Он был сам где-то там.. Там, где много снега, сосны протыкают облака, и ревут люди анекдоты в бараках. 

 "Есть островок, на Берелехе, за Чокурдахом. Из костей мамонтов, росомах, зверей того Ледникового периода. Эти костяки, смотрятся в сумерках осколками луны. Своими глазами видел. Его сейчас небось растащили.. И смотришь на все эти кости, как те, что у берега – обгладывает прилив, как острием торчат другие у склона, завороженный, аж пасть не закрыть. Природа отбеливала их, как зубным порошком. И шумит вода, успокаивает души маленьких слонят.. И ты, глядя на это все, таким мелким себя чувствуешь. Как та калька, на дне холоднющего Берелеха. Маленький, отшлифованный камешек ". Он замолчал и прижал мою голову к плечу.. 

Мне кажется, в человеке, который жил в послевоенное время, есть особое отношение к работе. Это не только способ выживания, но и облагораживание человека, способ пробить себе место в жизни и реализоваться через профессионализм. Он говорил этим:"Я живу не зря. Я живу в своей работе, и после меня останутся плоды моих трудов. Вы будете слушать радио, смотреть концерт по телевизору – и я уже буду жить в тех воспоминаниях, после первого просмотра комедии Гайдая в Новый Год, прослушанной сказки в эфире радио. Я починил телевизор соседке по этажу. Теперь она может снова сесть, посмотреть новый концерт по телевизору, и уже будет повод зайти к соседке, и что-то обсудить. Я не пустой человек, а создающий».. "Старайся делать хорошо, плохо само получится» – была его любимая фраза. Каждая награда, полученная на производстве, была сохранена им в ящике стола, в первозданном виде. В красных обложках, с бюстом Ленина. А их, с 76-го года было штук 10, не меньше. «Победитель ударной вахты», «лучший работник пятилетки» – все это был он, это было заслужено. 

Тот день, когда он ушел с завода, я не помню – но что было после этого дня, мне не забыть. Как мне сказала уже позже его коллега, дедушку выжило новое молодое начальство, которое через унижения и придирки, дало понять, что дедушка для них пустое место. Раньше такое никто и никогда не позволял себе, даже не смотря на сложный характер дедушки. Даже те, кто не любил его, – как минимум уважали его опытность, отдавали должное заслугам. Задели ведь не только самолюбие человеческое, но и профессиональное, что ударило больнее всего по его состоянию. Дедушка сам ушел, не желая больше быть униженным. 

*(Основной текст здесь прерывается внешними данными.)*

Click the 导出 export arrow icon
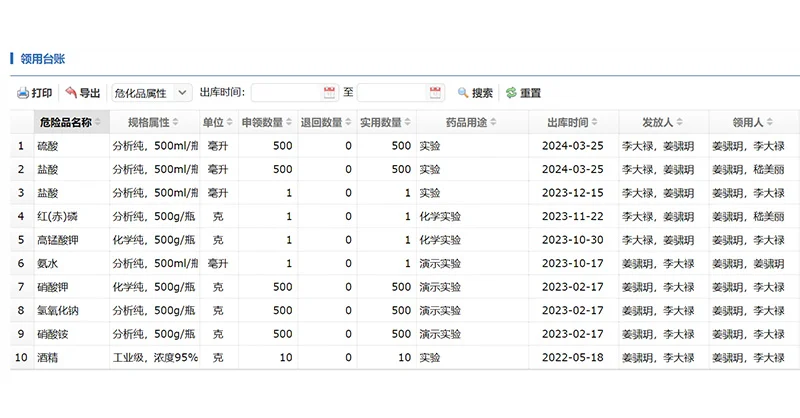The image size is (800, 418). [x=71, y=93]
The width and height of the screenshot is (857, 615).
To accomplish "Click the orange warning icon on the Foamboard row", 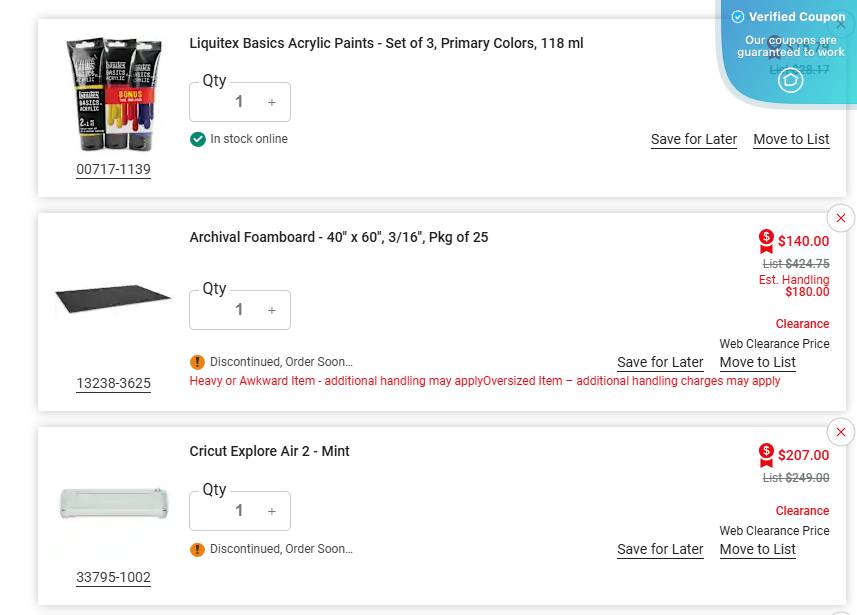I will (x=198, y=362).
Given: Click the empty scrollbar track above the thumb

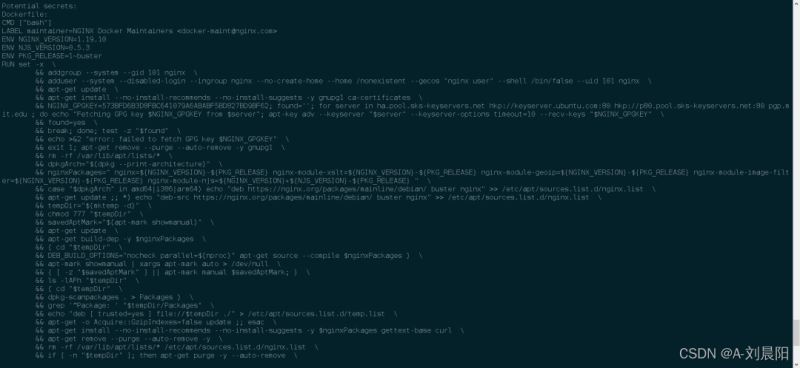Looking at the screenshot, I should pos(796,160).
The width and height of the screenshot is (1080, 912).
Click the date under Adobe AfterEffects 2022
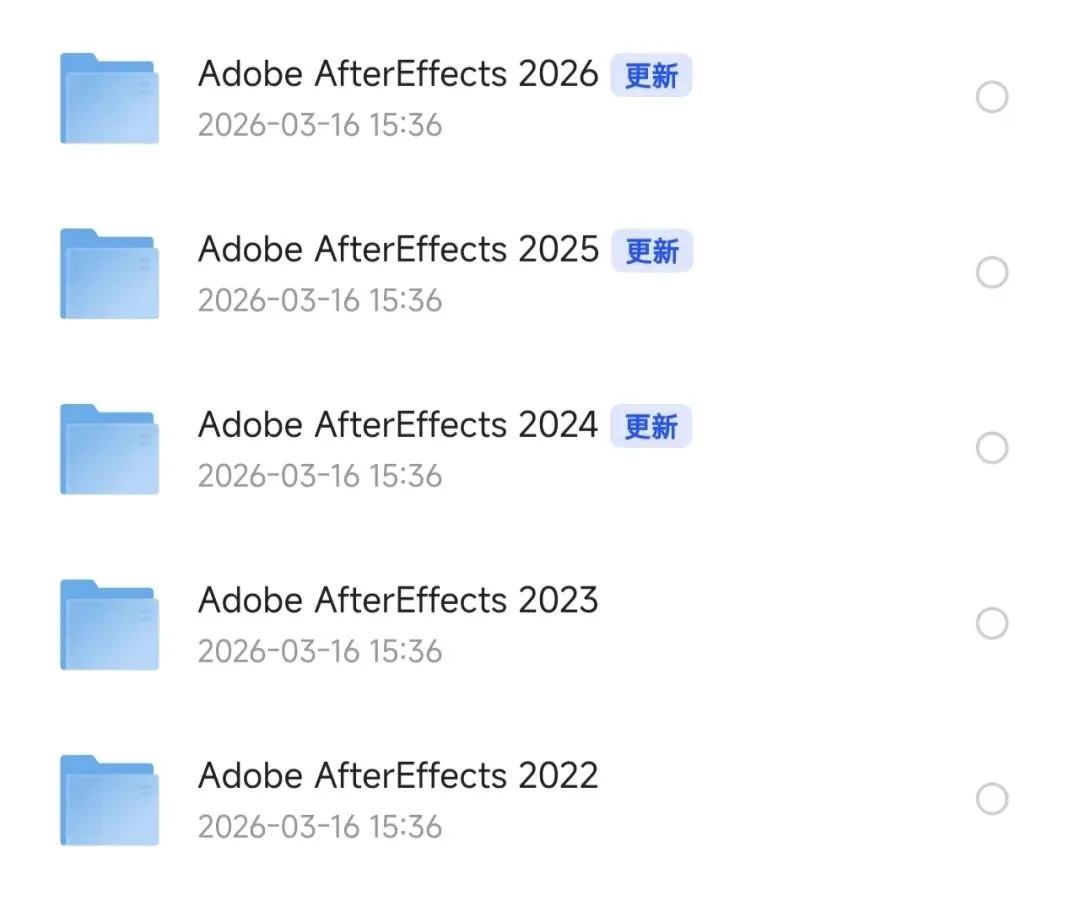pyautogui.click(x=320, y=827)
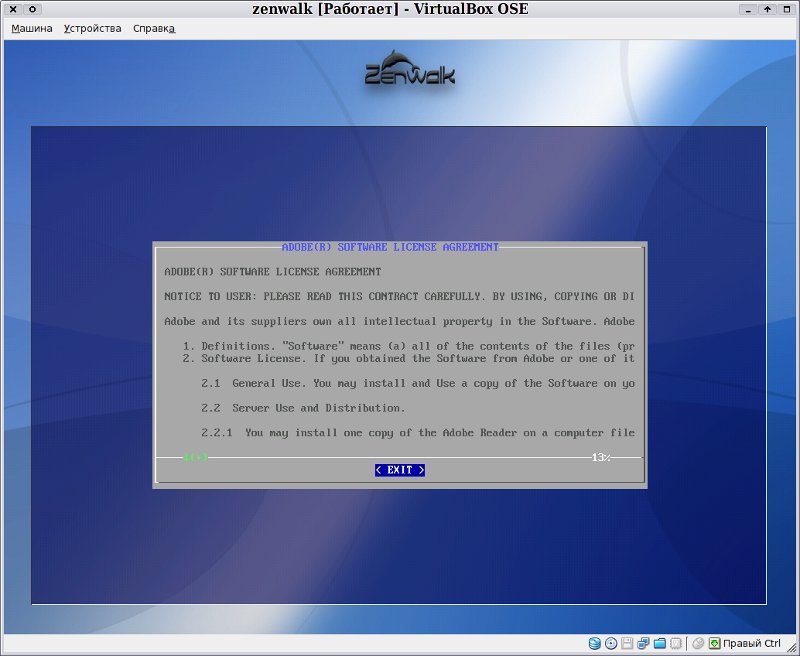Click the floppy disk status icon
This screenshot has width=800, height=656.
[627, 643]
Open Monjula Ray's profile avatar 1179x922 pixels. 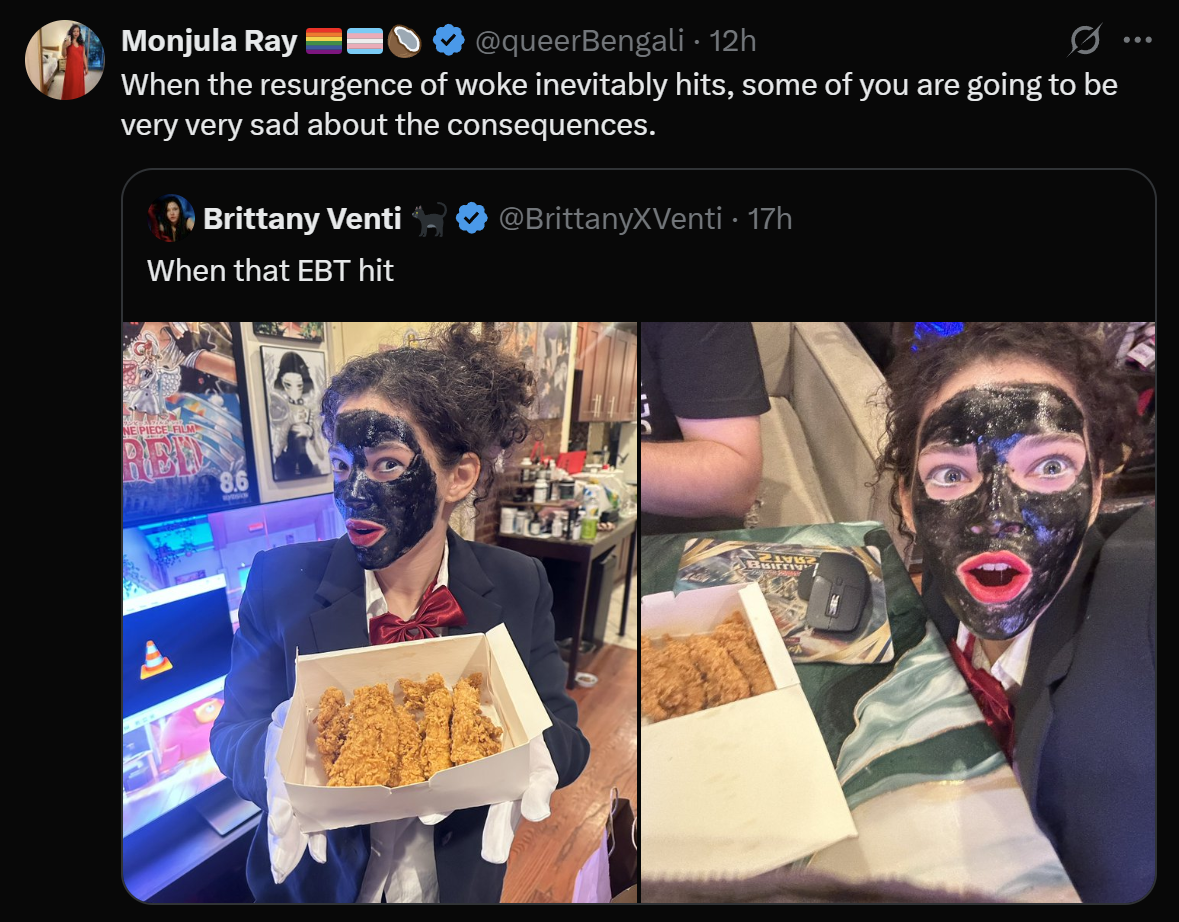(65, 60)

Он начинал чахнуть без своего дела. Его руки остывали, теряли свой градус закалки. Он уже почти не прикасался к технике. Из его не вытряхнуть тех искр. Уже бабушка брала в свои руки инструменты, косила газон, колола дрова. У дедушки из его остылых рук уходили силы. 

Но как-то, ему хватило сил чтобы срубить больную, цветущую сирень. Она была любимым растением в саду у бабушки. Сирень росла возле крыльца, ласково шуршала листьями на ветру, и облаженивала всех своим цветением. Раньше, сидя под ней, дедушка любил вдыхать, примешанный к весенней свежести дурман сирени, расплываясь в улыбке, от красивой гармонии вечера. И в один день он и срубил топором ее хрупкие, больные ветви, с которых осыпались на землю цветы. Срубил ту, что угнетала его своим цветением, не смотря на болезнь.. Бедная, больная, к тому моменту зачахшая, сирень была единственной, кто был слабее его. Теперь его тусклый взгляд, до этого байкальий, живой, смотрел в консервную банку с пеплом, и потухал вместе с окурками на ее дне. Он просто ходил из одного угла дома в другой. Иногда я не замечала, что он есть в комнате — его походка стала нетороплива, силуэт до того осунулся, что уже сливался с угловатой мебелью. Его рабочая куртка запылилась на крючке в кладовой. А единственным ярким пятном для него стала зелень стекла. 

А ведь он мог бы еще научить меня плавать, как и обещал.. Рассказать еще много о Севере, о своем детстве. Как набил свой первый «партак» в армии, стеснялся пригласить бабушку на танцы. Я хотела услышать от него так много. Он не успел сказать, как любить, что в жизни у меня будут плохие люди, и не всем можно верить. Не для всех мы сокровища. Те вещи банальные, до которых я дошла только сейчас и сама. Он то и мог рассказать, как мне остаться человеком, чтобы меня не загребла эта лавина. Я так хотела бы увезти его за Мирный. Заплыть на остров Сахалин. Побывать с ним в Нижнем Новгороде, и узнать лучше «Толика Григорьевича». Мой любимый дедушка, из светоча и маяка, становился тенью. Но даже эта тень, осталась во мне, светлым бликом ностальгии.